Polki są bardzo wymagające…
„Dostęp do internetu przyczynił się do wzrostu świadomości konsumentów. Kobiety dzielą się opiniami na blogach i forach. A o swój wygląd dbają tak samo jak o zdrowie” – mówi Aneta Łękawska-Wąs – główny technolog Joko Cosmetics.
• Jako jedyni w kraju stosujecie szwajcarską technologię mikronizacji. Na czym ona polega?
Dzięki tej technice jesteśmy w stanie uzyskać optymalne rozdrobnienie cząstek. Chodzi zarówno o wypełniacze, jak i pigmenty. Urządzenie to wykorzystuje energię strumienia powietrza do mielenia – w wyniku zderzeń drobin następuje ich rozpad na mniejsze. Ich wielkość regulujemy poprzez prędkość podawania surowców sypkich – im mniejsza prędkość, tym mniejsza cząstka.
• Co to daje?
Cząstki są zawsze takiej samej wielkości, a im są one mniejsze, tym lepsza jest aplikacja produktu, większa „jedwabistość”. Dodam, że proces jest powtarzalny, a w samym urządzeniu nie ma elementów tnących, a tym samym części narażonych na zużywanie.
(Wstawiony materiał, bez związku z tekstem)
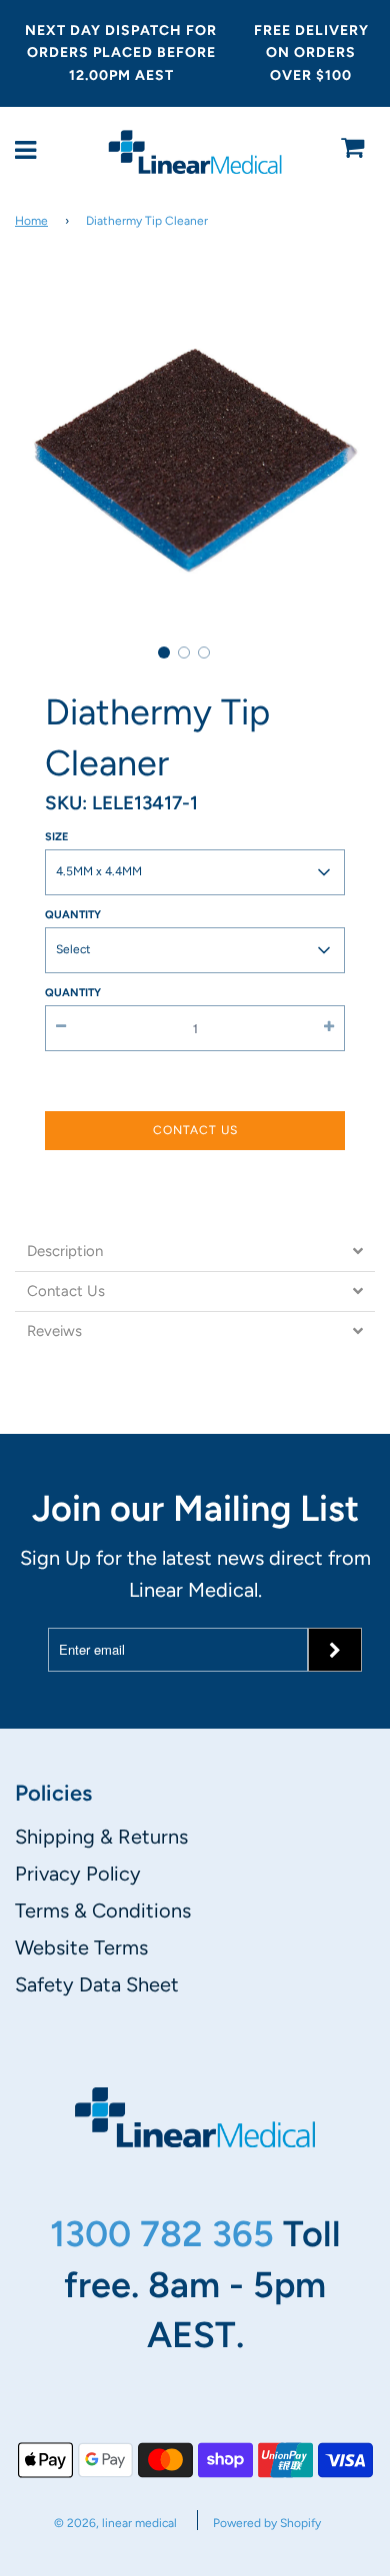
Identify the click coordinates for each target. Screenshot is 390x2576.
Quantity (73, 914)
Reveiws (54, 1331)
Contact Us (195, 1130)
Aneta Łękawska-Wąs – główny technolog Joko Cosmetics |
• Powietrze regulujące wielkość drobin, a tym samym właściwości produktu – o takiej technologii można było tylko pomarzyć 20 lat temu, kiedy firma rozpoczynała swoją działalność. Co jeszcze zmieniło się w ciągu tych dwóch dekad?
Rynek kosmetyczny bardzo się rozwinął. Pojawiły się nowe rozwiązania techniczne i technologiczne. Produkty na nim dostępne są tak różnorodne, że wydawałoby się, iż jest on już nasycony i trudno coś innego wprowadzić. Jednak obserwujemy, jak co chwilę pojawiają się zaskakujące nowości.
Dostęp do internetu przyczynił się do wzrostu świadomości konsumentów. Kobiety dzielą się opiniami na blogach, forach internetowych. Informacje, którymi się wymieniają, nie zawsze są rzetelne. I tym sposobem składniki całkowicie przebadane i bezpieczne są przedstawiane jako stwarzające zagrożenie dla zdrowia.
• Przykładowo parabeny…
Tak. Parabeny to najlepiej przebadane konserwanty. Już niewielka ich ilość dodana do receptury dobrze zabezpiecza produkt. Pojawiły się publikacje z doniesieniami o szkodliwym wpływie parabenów na zdrowie ludzi, jednak nie mają one żadnych mocnych naukowych dowodów. Wyniki zostały nieprawidłowo zinterpretowane i nagłośnione przez media, co przełożyło się na niechęć konsumentek do tych konserwantów. Choć są one nadal dopuszczone do stosowania w kosmetykach, wiele firm wycofało je ze swoich produktów. Czy zrobili dobrze – czas pokaże.
Czarny PR jednak robi swoje i trend kosmetyków bezparabenowych umacnia się. Konsumentki sprawdzają obecność tych związków na etykietach kosmetyku. Dlatego opracowaliśmy formuły bez parabenów. Szukamy rozwiązań również w postaci konserwantów naturalnych. Mamy już kilka potencjalnych zamienników…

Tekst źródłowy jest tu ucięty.